Più aumenta l'uso dell'AI, più si amplia la superficie di attacco aziendale. I dirigenti devono considerare seriamente vulnerabilità dei browser basati su AI, uso shadow dell'intelligenza artificiale e allucinazioni degli LLM. Quanto più gli agenti AI si integrano nei processi critici, tanto maggiore è il rischio di esposizione di dati sensibili o intrusioni malevole nei sistemi IT senza adeguata gestione dei permessi.

Nel campo dello sviluppo software, gli agenti di coding AI possono facilmente causare fughe di password, chiavi e token. Secondo una ricerca Wallarm, le vulnerabilità legate a MCP sono aumentate del 270% tra il secondo e terzo trimestre 2025, con parallelo incremento delle vulnerabilità API. Srivastava avverte che le aziende trascurano spesso identità degli agenti, autorizzazioni e tracciabilità, consigliando: "Implementate gestione di identità e accessi per gli agenti, garantendo loro gli stessi permessi e verificabilità delle persone".

Nonostante questi rischi, i sistemi di controllo restano inadeguati in molte organizzazioni. Un report di AuditBoard indica che l'82% delle organizzazioni sta adottando AI, ma solo il 25% ha implementato completamente programmi di governance. IBM calcola che il costo medio di una violazione dati raggiunge i 4,5 milioni di dollari, mentre IDC rileva che organizzazioni con "AI affidabile" hanno il 60% di probabilità in più di ottenere ROI doppi rispetto ai concorrenti. L'argomento economico per investire nella governance AI risulta cristallino.

L'AI non è magia: serve realismo e metodo

Per ottenere ROI significativi dall'AI servono sforzi iniziali considerevoli e trasformazioni radicali dei processi organizzativi. George Maddaloni, CTO operativo di Mastercard, ha dichiarato in un'intervista recente che l'adozione di applicazioni AI generative è essenzialmente una questione di gestione del cambiamento e adozione culturale.

Le insidie dell'AI sono innumerevoli: organizzazioni che inseguono mode anziché valore, progetti avviati frettolosamente senza strategia dati, espansioni premature o sicurezza aggiunta a posteriori. Molti programmi AI falliscono per mancanza di sponsorizzazione esecutiva o governance adeguata. All'opposto, alcune aziende spendono eccessivamente fidandosi acriticamente delle promesse dei fornitori o sottovalutando la difficoltà di integrare piattaforme AI con infrastrutture legacy esistenti.

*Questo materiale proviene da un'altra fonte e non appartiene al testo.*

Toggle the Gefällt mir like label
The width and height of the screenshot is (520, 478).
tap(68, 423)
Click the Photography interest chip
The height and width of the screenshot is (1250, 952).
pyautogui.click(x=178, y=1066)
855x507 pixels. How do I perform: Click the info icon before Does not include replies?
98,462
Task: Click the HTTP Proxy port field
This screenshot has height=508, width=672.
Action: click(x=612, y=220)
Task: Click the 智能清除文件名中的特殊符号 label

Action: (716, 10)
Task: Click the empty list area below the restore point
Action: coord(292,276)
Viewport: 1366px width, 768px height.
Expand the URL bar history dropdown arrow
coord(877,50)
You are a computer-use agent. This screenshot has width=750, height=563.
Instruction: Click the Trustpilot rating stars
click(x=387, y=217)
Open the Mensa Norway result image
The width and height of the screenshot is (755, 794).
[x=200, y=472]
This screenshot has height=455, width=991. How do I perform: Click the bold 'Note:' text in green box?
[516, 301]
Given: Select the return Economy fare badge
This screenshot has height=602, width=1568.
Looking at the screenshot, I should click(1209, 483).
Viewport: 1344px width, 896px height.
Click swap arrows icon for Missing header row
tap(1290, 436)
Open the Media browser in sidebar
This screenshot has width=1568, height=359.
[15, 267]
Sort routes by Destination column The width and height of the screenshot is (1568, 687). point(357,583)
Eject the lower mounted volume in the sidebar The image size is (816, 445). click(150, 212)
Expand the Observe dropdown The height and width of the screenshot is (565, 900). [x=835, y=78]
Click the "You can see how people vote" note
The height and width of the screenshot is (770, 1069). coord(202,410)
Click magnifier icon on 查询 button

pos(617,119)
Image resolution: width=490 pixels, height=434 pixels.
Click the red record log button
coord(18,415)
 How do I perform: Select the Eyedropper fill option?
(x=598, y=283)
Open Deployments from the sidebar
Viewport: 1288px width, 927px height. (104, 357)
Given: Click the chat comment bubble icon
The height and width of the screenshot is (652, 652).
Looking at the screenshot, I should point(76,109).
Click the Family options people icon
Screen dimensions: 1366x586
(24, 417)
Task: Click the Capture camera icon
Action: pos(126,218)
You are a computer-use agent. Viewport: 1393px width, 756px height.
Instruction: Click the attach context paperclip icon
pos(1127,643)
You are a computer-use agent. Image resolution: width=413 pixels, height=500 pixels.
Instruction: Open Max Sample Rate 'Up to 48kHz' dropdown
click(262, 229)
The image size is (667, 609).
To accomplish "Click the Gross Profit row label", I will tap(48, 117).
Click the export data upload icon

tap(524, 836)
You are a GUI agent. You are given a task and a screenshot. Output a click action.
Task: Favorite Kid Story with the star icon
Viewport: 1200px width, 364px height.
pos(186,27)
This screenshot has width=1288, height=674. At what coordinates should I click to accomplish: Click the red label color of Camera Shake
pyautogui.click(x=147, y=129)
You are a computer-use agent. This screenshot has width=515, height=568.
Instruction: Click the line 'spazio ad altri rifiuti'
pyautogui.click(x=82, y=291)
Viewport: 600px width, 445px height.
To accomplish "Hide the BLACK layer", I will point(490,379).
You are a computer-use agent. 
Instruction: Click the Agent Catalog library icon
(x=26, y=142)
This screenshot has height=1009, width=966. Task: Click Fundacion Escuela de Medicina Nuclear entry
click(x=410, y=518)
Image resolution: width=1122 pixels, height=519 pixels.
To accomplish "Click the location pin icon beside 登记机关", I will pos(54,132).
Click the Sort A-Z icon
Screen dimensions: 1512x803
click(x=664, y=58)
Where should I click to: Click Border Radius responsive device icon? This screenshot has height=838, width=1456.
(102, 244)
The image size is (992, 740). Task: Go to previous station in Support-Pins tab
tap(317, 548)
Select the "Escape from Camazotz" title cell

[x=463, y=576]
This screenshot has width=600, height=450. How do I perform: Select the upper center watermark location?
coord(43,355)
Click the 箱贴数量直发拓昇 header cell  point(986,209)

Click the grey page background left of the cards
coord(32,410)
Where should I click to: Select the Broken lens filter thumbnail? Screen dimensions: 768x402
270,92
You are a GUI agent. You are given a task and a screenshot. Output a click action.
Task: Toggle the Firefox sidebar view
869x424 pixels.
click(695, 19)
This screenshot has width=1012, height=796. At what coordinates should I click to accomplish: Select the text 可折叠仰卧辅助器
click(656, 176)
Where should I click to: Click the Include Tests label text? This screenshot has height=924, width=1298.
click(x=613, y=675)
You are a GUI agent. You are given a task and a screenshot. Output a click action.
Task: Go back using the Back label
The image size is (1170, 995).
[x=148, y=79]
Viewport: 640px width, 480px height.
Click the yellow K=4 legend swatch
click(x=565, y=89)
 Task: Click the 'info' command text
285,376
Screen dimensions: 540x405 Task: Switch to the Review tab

Per massimizzare l'impatto aziendale dell'AI, bisogna investire in infrastrutture dati e capacità di piattaforma che supportino la scalabilità, concentrandosi su pochi casi d'uso fondamentali che riducano chiaramente il lavoro ripetitivo e aumentino ricavi o efficienza. Solo riconnettendo l'entusiasmo per l'AI a principi fondamentali e comprendendo chiaramente la strategia aziendale perseguita, si può avvicinare progressivamente il ROI desiderato. Senza leadership solida e obiettivi definiti, l'AI rimane semplicemente una tecnologia affascinante che promette ricompense sempre sfuggenti.